React Norway 2019 (Notes)

I attended React Norway 2019, an event targeted towards sharing the latest techniques and best practices in the React community. This was my first non north-american conference that I attend. Looking back, I enjoyed the conference a lot. The event was well organized, had a good line-up of speakers, and was in a beautiful venue. Unfortunately, there doesn’t seem to be any video recordings of the talk for this year’s conference. I decided to share my notes in case someone else finds them useful.

Curious Cases of GraphQL (Nader Dabit)

Nader spoke about how developers are using GraphQL as an API gateway to accomplish things that you may have never thought possible. Nader dug into the code of a couple of applications that uses GraphQL and went thought the steps of modelling the data and defining the schema type & operations.

  • GraphQL Real-time Drawing Canvas
  • GraphQL Image Rekognition
  • Real-time Q & A in Markdown
  • Real-time Music Collaboration
  • GraphQL text to audio translation

The source code for the demos can be found here.

Using React in large teams (Kåre Høvik)

What Kåre does at Microsoft:

  • Everything people related
  • Office, outlook, etc.
  • Deliver the front-end

Evaluating React:

  • Clean programming model
  • Decent performance
  • Allowed usage of Typescript
  • Functional coding style
  • Crappy license


  • React - flux
  • Typescript
  • Gulp
  • Git

2017 (going native):

  • React native to reuse code from web (70% of the web code is now shared with react native)
  • Common repo for native
  • First attempt to monorepo
    • Less maintenance overhead
    • More reliable tools
    • Easier package integration (no more version mess)

Monorepo benefits:

  • Less maintenance overhead
  • Easier package integration (no more version mess)
  • More reliable tools

Key learning:

  • Increased knowledge sharing between teams/products
  • Increased developer flexibility
  • Shorter ramp up time - no longer need to learn other JS frameworks (React is only a library)

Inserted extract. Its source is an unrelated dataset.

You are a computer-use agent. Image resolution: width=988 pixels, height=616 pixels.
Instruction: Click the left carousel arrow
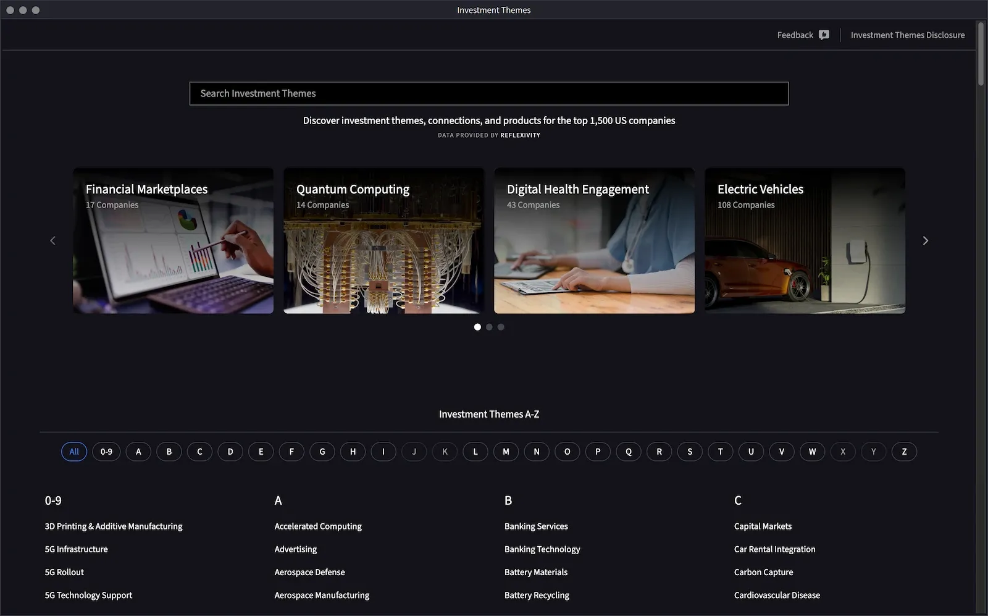click(52, 240)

Ecommerce with React and fast performance (Håkoon Gullord Krogh)

Why build yourself when you have Shopify and friends?

  • Enables you to custom tailor it to your customers
  • Makes you stand out
  • Allows your site to be discovered


  • Good URL for SEO performance:
    • A bad URL is one with too many backslashes
    • Use hyphens, not slashes unless they’re a critical part of the product or category
    • Use words not numbers
      • Don’t - teddy-bear?id=54321
      • Do - teddy-bear/dingo
  • E-commerce better with server-side rendering (SSR)
    • SPA is relatively new. Not all crawlers are configured to handle single page applications (SPA)
    • Social media crawlers are bad with SPA
    • Google is able to crawl SPAs


  • Time between the first meaningful paint and time to interactive is your application’s biggest lie
    • Elements are displayed but clicks won’t work
    • Scroll is sluggish
  • If you are running an e-commerce site, then you probably want some buttons to react right away. A button like “BUY” should work without having to wait and click again.

Building a typed and code split Redux store (Matthew Gerstman)

  • Redux - statement management system for React applications.
  • Code-split your store to minimize the amount of JavaScript served
    • Asynchronously register reducers - allows to async load code associated with those reducers

React Advanced Patterns (Manjula Dube)

Manjula goes over a list of react patterns. The list of the patterns discussed can be found here.

Don’t build that app! (Luke Jackson)

Luke does a lot of prototyping at work:

  • Has to pull hundred dependencies
  • npx create-react-app results in around 200mb on disk for every app

This is not sustainable for a 128gb hard drive. Luke shows how you can build React applications without a build step simply by relying on ES modules and on tagged template literals. See the demo of a React app without node_modules, webpack, and babel.

Be a React a11y: Making React applications work for everyone (Yuraima Estevez)

Accessibility - any website that is designed and developed so that people with disabilities can use them.

Why is it important?

  • Equal access and equal opportunity
  • $$$ (e.g., Target got sued for 6 million dollars)
  • It’s the right thing to do

A11y Principles:

  1. Perceivable
  2. Operable
  3. Understandable
  4. Robust


  • Information and UI components must be presentable to users in ways they can perceive (e.g., screen reader). For example, provide text alternatives for any non-text content. Set the “alt” attribute in all image elements.


  • Keyboard accessible
  • Manage keyboardd focus


  • Provide input assistance
  • Label your form fields
  • Identify input errors when they occur. For example, when there is a error message, set focus on error message. If more than one error, you can default to the first error message on that form. That way the user is able to tab into the other error messages and fix those errors.


  • Content must be interpreted by a wide variety of user agents, including assistive technologies. Make sure your markup is validated and elements are used according to their specifications. For example, do not use a div as the direct child of a ol element. That’s invalid code. There is possibility of breaking functionality for our assistive technology. To remove this issue, we can use react fragments to replace the div.